##### Given records
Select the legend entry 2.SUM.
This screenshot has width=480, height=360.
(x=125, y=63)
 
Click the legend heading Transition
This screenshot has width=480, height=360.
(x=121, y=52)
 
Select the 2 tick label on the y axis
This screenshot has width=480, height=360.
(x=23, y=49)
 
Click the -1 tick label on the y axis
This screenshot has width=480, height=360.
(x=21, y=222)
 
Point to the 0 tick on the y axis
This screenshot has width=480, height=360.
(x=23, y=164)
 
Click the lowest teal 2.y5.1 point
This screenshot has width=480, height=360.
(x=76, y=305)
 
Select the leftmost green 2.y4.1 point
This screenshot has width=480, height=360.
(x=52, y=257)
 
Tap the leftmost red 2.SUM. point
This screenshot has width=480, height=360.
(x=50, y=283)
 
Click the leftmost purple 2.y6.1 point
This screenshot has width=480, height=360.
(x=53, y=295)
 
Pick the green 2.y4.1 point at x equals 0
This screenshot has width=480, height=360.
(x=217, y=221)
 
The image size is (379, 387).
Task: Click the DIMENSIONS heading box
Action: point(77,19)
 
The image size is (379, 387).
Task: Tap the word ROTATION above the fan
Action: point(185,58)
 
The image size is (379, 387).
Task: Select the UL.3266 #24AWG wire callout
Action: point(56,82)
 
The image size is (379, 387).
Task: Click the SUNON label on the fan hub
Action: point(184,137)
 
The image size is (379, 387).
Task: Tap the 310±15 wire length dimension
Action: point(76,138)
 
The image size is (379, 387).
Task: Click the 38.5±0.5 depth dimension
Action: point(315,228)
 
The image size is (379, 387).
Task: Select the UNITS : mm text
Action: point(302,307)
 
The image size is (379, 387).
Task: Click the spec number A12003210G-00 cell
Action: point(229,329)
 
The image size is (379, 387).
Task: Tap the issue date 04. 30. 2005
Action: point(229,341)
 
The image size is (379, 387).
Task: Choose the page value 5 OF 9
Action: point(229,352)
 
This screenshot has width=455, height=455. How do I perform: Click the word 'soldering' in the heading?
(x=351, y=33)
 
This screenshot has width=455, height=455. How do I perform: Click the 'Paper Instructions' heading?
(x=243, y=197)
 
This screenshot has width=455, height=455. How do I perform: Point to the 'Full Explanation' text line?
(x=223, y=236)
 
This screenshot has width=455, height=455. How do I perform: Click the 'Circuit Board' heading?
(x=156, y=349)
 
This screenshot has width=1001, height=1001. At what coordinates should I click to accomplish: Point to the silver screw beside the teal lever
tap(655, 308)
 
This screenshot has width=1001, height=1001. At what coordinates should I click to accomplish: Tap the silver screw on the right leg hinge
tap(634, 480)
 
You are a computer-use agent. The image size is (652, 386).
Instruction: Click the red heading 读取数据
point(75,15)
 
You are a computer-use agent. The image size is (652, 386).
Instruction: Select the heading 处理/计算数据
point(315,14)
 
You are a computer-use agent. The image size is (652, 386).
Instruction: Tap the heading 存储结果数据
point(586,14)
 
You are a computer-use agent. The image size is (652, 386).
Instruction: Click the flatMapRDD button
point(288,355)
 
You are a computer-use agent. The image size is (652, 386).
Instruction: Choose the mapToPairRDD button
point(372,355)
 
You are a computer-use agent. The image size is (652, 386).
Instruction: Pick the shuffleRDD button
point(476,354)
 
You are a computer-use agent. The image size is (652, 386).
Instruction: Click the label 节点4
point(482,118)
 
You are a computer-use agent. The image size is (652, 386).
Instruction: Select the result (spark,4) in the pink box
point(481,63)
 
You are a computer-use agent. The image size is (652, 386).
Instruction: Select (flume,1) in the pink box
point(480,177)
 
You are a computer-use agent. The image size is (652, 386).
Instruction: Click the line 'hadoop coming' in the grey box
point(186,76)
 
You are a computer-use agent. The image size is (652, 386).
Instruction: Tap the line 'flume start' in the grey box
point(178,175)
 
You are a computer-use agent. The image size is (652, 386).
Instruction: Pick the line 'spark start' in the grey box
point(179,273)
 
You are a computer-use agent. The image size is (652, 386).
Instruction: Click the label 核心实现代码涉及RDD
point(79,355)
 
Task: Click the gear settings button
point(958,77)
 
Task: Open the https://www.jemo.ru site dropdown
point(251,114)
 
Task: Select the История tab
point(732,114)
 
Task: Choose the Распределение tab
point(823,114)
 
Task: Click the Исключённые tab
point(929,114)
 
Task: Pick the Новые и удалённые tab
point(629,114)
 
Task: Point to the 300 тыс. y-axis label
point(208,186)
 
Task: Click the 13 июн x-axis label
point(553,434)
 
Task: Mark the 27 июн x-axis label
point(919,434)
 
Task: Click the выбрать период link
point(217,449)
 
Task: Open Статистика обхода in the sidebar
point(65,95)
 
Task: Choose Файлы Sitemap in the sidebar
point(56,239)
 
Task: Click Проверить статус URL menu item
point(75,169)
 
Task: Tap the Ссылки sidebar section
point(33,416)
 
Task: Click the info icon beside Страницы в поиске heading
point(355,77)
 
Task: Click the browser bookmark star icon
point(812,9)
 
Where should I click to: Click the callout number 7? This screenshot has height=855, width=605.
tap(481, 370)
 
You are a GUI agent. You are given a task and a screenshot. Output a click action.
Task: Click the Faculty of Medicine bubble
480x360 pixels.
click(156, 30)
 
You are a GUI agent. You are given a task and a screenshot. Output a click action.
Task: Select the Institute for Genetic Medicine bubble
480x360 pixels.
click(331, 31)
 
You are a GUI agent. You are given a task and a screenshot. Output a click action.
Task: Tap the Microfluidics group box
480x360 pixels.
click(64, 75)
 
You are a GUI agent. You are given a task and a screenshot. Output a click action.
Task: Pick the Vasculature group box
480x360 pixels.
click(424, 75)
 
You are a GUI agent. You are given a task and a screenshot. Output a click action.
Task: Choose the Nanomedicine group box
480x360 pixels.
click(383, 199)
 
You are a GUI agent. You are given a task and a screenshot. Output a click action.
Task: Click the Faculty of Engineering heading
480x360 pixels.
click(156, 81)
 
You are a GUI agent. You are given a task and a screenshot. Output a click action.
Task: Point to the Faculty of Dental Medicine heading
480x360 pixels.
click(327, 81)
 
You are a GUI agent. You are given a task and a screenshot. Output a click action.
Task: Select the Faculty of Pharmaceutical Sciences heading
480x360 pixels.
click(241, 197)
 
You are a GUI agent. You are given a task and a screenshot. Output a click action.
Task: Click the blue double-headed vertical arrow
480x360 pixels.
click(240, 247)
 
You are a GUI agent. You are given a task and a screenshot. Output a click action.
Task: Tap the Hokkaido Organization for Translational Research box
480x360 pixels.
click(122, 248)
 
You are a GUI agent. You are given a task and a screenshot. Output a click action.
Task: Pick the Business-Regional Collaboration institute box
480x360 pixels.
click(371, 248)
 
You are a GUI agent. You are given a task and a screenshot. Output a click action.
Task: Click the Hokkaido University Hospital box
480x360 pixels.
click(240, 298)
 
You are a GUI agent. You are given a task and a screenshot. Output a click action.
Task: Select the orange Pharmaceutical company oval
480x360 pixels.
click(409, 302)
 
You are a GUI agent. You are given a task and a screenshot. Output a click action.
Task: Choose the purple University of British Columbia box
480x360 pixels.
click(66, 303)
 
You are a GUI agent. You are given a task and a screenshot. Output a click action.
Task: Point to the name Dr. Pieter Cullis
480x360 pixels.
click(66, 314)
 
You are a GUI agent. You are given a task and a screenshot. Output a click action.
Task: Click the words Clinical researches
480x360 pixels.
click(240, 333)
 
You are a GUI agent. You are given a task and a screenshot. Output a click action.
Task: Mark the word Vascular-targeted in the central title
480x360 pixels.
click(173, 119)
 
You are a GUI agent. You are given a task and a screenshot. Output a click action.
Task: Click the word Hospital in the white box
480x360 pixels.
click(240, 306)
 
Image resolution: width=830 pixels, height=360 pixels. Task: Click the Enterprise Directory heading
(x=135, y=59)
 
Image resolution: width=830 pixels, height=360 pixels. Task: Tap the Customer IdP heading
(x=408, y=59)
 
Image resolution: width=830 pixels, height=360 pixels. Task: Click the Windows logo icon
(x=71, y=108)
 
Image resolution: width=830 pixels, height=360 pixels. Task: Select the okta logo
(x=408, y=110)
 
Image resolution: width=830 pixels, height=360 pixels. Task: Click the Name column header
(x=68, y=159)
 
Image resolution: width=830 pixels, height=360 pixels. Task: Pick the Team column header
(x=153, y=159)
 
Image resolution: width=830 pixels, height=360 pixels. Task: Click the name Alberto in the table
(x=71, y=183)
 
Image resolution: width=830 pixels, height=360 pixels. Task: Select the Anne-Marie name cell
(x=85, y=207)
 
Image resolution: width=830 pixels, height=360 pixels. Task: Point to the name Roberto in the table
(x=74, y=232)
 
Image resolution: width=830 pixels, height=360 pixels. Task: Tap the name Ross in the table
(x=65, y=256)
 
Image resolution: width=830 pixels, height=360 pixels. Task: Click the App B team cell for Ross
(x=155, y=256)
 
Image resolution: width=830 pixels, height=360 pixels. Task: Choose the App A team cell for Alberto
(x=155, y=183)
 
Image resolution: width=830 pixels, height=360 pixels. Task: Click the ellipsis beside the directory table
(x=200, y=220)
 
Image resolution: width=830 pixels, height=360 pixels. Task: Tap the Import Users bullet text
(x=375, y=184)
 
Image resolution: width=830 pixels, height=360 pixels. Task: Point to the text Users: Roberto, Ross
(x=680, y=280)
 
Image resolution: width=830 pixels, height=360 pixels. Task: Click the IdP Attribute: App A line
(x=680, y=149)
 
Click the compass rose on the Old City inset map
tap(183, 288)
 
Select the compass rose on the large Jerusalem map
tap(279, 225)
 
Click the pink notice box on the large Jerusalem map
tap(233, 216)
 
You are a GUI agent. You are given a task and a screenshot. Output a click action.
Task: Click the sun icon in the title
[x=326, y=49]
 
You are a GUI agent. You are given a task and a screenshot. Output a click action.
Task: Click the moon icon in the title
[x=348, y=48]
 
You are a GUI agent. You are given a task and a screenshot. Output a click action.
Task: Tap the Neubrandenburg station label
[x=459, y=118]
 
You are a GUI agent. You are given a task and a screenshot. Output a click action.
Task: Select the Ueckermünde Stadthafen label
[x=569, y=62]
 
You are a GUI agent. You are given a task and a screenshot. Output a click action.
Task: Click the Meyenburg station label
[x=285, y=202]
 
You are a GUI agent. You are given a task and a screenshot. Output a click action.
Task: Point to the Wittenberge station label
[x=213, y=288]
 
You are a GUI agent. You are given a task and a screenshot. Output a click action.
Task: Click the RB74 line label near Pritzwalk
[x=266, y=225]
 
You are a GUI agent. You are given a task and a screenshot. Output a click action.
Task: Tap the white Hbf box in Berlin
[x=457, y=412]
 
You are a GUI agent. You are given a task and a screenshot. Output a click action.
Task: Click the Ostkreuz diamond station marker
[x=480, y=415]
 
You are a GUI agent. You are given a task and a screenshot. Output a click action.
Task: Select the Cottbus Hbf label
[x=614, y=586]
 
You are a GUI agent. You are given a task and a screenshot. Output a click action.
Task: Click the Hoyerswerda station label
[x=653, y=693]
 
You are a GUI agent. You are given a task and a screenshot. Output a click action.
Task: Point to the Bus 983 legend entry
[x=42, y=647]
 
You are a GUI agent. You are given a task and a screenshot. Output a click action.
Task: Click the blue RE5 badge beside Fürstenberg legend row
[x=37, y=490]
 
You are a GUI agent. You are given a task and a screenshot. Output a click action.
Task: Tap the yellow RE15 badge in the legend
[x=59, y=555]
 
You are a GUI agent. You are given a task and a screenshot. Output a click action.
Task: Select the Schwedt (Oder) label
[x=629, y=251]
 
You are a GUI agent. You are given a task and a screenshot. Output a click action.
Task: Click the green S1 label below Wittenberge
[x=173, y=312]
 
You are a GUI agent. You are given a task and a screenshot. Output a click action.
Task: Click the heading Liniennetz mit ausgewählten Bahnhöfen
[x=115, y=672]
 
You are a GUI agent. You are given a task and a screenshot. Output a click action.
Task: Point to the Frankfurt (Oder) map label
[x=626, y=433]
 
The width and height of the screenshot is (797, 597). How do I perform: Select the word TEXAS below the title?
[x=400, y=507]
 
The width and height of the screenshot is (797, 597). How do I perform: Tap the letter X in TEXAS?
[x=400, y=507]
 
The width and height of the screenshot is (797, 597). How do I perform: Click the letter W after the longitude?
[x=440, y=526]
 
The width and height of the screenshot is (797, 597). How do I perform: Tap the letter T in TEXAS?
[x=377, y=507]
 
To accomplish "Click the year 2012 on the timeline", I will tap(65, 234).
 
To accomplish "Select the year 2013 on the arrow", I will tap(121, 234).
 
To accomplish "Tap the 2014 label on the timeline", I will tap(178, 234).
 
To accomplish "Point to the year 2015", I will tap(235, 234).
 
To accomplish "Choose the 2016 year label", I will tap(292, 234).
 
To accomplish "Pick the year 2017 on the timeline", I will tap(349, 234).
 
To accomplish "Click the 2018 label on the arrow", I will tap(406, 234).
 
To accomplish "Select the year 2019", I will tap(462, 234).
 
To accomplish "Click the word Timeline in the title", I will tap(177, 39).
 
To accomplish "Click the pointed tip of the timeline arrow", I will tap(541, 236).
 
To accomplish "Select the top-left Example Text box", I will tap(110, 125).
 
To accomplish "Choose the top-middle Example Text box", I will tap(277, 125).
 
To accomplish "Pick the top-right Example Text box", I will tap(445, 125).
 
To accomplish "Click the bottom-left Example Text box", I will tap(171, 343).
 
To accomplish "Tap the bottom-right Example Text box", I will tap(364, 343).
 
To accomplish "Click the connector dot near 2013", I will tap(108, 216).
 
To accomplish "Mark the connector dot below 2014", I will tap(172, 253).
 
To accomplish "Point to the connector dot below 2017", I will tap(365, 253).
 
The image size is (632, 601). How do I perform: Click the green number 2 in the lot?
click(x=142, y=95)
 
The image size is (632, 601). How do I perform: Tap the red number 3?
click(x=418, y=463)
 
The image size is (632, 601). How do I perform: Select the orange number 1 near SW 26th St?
##########
## [Goal of the exercise]
Recast everything from the line containing "Anne-Marie name cell" down to the line containing "[x=326, y=49]", both of those lines included, as a JSON list of strings with one string per line and blank lines omitted.

## [Reply to the task]
[
  "Image resolution: width=830 pixels, height=360 pixels. Task: Select the Anne-Marie name cell",
  "(x=85, y=207)",
  "Image resolution: width=830 pixels, height=360 pixels. Task: Point to the name Roberto in the table",
  "(x=74, y=232)",
  "Image resolution: width=830 pixels, height=360 pixels. Task: Tap the name Ross in the table",
  "(x=65, y=256)",
  "Image resolution: width=830 pixels, height=360 pixels. Task: Click the App B team cell for Ross",
  "(x=155, y=256)",
  "Image resolution: width=830 pixels, height=360 pixels. Task: Choose the App A team cell for Alberto",
  "(x=155, y=183)",
  "Image resolution: width=830 pixels, height=360 pixels. Task: Click the ellipsis beside the directory table",
  "(x=200, y=220)",
  "Image resolution: width=830 pixels, height=360 pixels. Task: Tap the Import Users bullet text",
  "(x=375, y=184)",
  "Image resolution: width=830 pixels, height=360 pixels. Task: Point to the text Users: Roberto, Ross",
  "(x=680, y=280)",
  "Image resolution: width=830 pixels, height=360 pixels. Task: Click the IdP Attribute: App A line",
  "(x=680, y=149)",
  "Click the compass rose on the Old City inset map",
  "tap(183, 288)",
  "Select the compass rose on the large Jerusalem map",
  "tap(279, 225)",
  "Click the pink notice box on the large Jerusalem map",
  "tap(233, 216)",
  "You are a GUI agent. You are given a task and a screenshot. Output a click action.",
  "Task: Click the sun icon in the title",
  "[x=326, y=49]"
]